Chapter 8: Haunts of Leopards

117 5 2
                                    

The door to the laundry room was always locked to insure that only residents of the building could use the machines and that said residents were safe from the possibility of someone who didn't belong there storming in while they were going about their business. But Mark simply lent Amy his key so she could do laundry without having to wait in the room if she didn't want to or have to constantly ask him to come with her to open the door.

The lock on the door was sturdy and the room was brightly lit and clean and it was small enough that she could see the whole place from the bench she sat on. There was a folding table next to the bench, and a small window close to the ceiling, too narrow for any machete-wielding, masked psychos to crawl through, but the fact that this room was in the basement made her a bit nervous about going down there. The brass elevator in the lobby didn't even reach that floor. She needed to take a service elevator located next to a small supply closet in the short hallway off the lobby itself. If you asked her, it was a horror movie set-up waiting to happen.

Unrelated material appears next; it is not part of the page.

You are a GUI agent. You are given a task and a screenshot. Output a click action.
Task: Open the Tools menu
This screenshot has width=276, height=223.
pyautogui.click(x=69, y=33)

As tempting as it was to use as many of the machines as she could all at once in an effort to get out of the basement as quick as possible, there was only four washers and three dryers and Amy didn't want to be That Guy if someone else living in the apartments above came down to use them.

Not that she had seen anyone else who was living here. At first, she thought that maybe the place was occupied by nocturnal beings or vampires other than Mark who could or would only come out at night and that by now she'd at least see someone on the stairs or elevator. But there was no one. Nine million people lived in New York City and here was an apartment building with potentially a dozen barren apartments. The idea of it being completely empty only added the sense of unease she felt being in this room.

If a crazed killer were to come crashing down the door and use her rib cage to sharpen his butcher knife, who would hear her screams of terror or his evil laughter?

The buzzer from the washing machine snapped her out of her morbid thoughts with a jump. She got up to take the clothes from the washer to the dryer, shaking them out before throwing them in, before shutting the door and starting it. She reached down into the yellowed, cracked laundry basket Mark had given her and dug around for something else to put in. She didn't have that many things to wash, but was still making an attempt to do her laundry the same way she would at home.

She stopped her rummaging when she found a certain shirt.

The cream colored top she wore the day she arrived in New York that was now covered in dried blood.

She let out a sigh as she held it up to look closer at the stains. Amy had joked about being stuck in New York until Tyler's case was resolved but, to be honest, she was more worried about him. She didn't even know this man but she felt the need to help him. Perhaps it was the research she did into his life that made her sympathetic or maybe it was the knowledge that he was the only one of his kind left. Maybe it was witnessing firsthand what the thousand years of entrapment in stone had done to him, both mentally and physically. The manic switching from childlike helplessness to the blind, destructive fury and that was without taking into account the eight man body count he'd racked up since his arrival in the city. The more Amy thought about that detail, the more conflicted she became.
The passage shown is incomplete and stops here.